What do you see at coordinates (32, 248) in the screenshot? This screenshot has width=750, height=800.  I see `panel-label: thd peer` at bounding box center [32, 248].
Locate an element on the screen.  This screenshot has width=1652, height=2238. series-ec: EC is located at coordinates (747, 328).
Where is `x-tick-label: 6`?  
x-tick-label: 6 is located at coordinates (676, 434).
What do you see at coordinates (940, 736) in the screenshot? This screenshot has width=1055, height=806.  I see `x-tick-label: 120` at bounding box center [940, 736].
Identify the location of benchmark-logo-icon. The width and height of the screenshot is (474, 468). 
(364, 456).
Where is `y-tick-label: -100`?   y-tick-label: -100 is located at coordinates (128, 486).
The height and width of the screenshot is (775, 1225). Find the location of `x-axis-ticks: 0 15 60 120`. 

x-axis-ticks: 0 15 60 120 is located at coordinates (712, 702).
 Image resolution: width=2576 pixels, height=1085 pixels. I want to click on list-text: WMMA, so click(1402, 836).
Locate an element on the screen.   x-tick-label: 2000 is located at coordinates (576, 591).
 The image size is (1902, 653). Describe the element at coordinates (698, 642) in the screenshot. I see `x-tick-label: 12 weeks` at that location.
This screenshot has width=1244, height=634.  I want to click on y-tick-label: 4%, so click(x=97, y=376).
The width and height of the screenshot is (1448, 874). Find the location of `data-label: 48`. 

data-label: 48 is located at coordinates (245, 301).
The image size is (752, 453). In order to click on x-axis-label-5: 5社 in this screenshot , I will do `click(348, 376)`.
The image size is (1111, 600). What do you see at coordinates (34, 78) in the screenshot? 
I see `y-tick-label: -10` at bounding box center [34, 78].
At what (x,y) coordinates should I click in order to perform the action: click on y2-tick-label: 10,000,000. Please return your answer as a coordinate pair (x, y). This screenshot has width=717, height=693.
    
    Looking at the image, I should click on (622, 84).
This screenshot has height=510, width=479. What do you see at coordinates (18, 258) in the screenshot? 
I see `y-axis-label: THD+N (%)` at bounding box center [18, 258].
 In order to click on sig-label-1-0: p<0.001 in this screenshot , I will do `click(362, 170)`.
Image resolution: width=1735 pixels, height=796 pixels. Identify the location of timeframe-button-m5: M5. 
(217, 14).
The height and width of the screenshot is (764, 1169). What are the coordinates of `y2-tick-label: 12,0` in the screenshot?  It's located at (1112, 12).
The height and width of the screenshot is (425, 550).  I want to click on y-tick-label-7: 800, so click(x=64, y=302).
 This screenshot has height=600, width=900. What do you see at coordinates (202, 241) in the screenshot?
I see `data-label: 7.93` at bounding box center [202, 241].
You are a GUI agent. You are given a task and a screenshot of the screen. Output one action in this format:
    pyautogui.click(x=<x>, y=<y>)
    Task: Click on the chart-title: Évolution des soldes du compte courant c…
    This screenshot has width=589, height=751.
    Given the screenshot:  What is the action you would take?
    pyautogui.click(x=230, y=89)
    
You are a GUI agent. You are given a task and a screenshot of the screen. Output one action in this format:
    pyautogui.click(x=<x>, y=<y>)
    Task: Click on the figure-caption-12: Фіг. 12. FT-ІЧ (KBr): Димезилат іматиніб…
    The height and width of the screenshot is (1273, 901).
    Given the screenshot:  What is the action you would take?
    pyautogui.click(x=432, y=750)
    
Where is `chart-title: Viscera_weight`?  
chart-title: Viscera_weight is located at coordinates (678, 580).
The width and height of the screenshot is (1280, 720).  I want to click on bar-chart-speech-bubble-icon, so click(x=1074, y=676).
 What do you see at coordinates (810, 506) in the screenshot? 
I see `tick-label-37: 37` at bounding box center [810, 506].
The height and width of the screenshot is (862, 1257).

◆ ◆ ◆ ◆

■ **What you will do**
Please revise the rows above so that "Where is" becomes "Where can I find" everywhere it occurs, leaving everything else unchanged.

■ **Task response**
What do you see at coordinates (32, 248) in the screenshot? This screenshot has width=750, height=800.  I see `panel-label: thd peer` at bounding box center [32, 248].
Locate an element on the screen.  This screenshot has width=1652, height=2238. series-ec: EC is located at coordinates (747, 328).
Where can I find `x-tick-label: 6`?  
x-tick-label: 6 is located at coordinates (676, 434).
What do you see at coordinates (940, 736) in the screenshot? This screenshot has width=1055, height=806.  I see `x-tick-label: 120` at bounding box center [940, 736].
Identify the location of benchmark-logo-icon. The width and height of the screenshot is (474, 468). 
(364, 456).
Where can I find `y-tick-label: -100`?   y-tick-label: -100 is located at coordinates (128, 486).
The height and width of the screenshot is (775, 1225). Find the location of `x-axis-ticks: 0 15 60 120`. 

x-axis-ticks: 0 15 60 120 is located at coordinates (712, 702).
 Image resolution: width=2576 pixels, height=1085 pixels. I want to click on list-text: WMMA, so click(1402, 836).
Locate an element on the screen.   x-tick-label: 2000 is located at coordinates (576, 591).
 The image size is (1902, 653). Describe the element at coordinates (698, 642) in the screenshot. I see `x-tick-label: 12 weeks` at that location.
This screenshot has width=1244, height=634.  I want to click on y-tick-label: 4%, so click(x=97, y=376).
The width and height of the screenshot is (1448, 874). Find the location of `data-label: 48`. 

data-label: 48 is located at coordinates (245, 301).
The image size is (752, 453). In order to click on x-axis-label-5: 5社 in this screenshot , I will do `click(348, 376)`.
The image size is (1111, 600). What do you see at coordinates (34, 78) in the screenshot? 
I see `y-tick-label: -10` at bounding box center [34, 78].
At what (x,y) coordinates should I click in order to perform the action: click on y2-tick-label: 10,000,000. Please return your answer as a coordinate pair (x, y). This screenshot has width=717, height=693.
    
    Looking at the image, I should click on (622, 84).
This screenshot has height=510, width=479. What do you see at coordinates (18, 258) in the screenshot? 
I see `y-axis-label: THD+N (%)` at bounding box center [18, 258].
 In order to click on sig-label-1-0: p<0.001 in this screenshot , I will do `click(362, 170)`.
Image resolution: width=1735 pixels, height=796 pixels. Identify the location of timeframe-button-m5: M5. 
(217, 14).
The height and width of the screenshot is (764, 1169). What are the coordinates of `y2-tick-label: 12,0` in the screenshot?  It's located at (1112, 12).
The height and width of the screenshot is (425, 550).  I want to click on y-tick-label-7: 800, so click(x=64, y=302).
 This screenshot has height=600, width=900. What do you see at coordinates (202, 241) in the screenshot?
I see `data-label: 7.93` at bounding box center [202, 241].
You are a GUI agent. You are given a task and a screenshot of the screen. Output one action in this format:
    pyautogui.click(x=<x>, y=<y>)
    Task: Click on the chart-title: Évolution des soldes du compte courant c…
    This screenshot has width=589, height=751.
    Given the screenshot:  What is the action you would take?
    pyautogui.click(x=230, y=89)
    
You are a GUI agent. You are given a task and a screenshot of the screen. Output one action in this format:
    pyautogui.click(x=<x>, y=<y>)
    Task: Click on the figure-caption-12: Фіг. 12. FT-ІЧ (KBr): Димезилат іматиніб…
    The height and width of the screenshot is (1273, 901).
    Given the screenshot:  What is the action you would take?
    pyautogui.click(x=432, y=750)
    
Where can I find `chart-title: Viscera_weight`?  
chart-title: Viscera_weight is located at coordinates (678, 580).
The width and height of the screenshot is (1280, 720).  I want to click on bar-chart-speech-bubble-icon, so click(x=1074, y=676).
 What do you see at coordinates (810, 506) in the screenshot? 
I see `tick-label-37: 37` at bounding box center [810, 506].
The height and width of the screenshot is (862, 1257).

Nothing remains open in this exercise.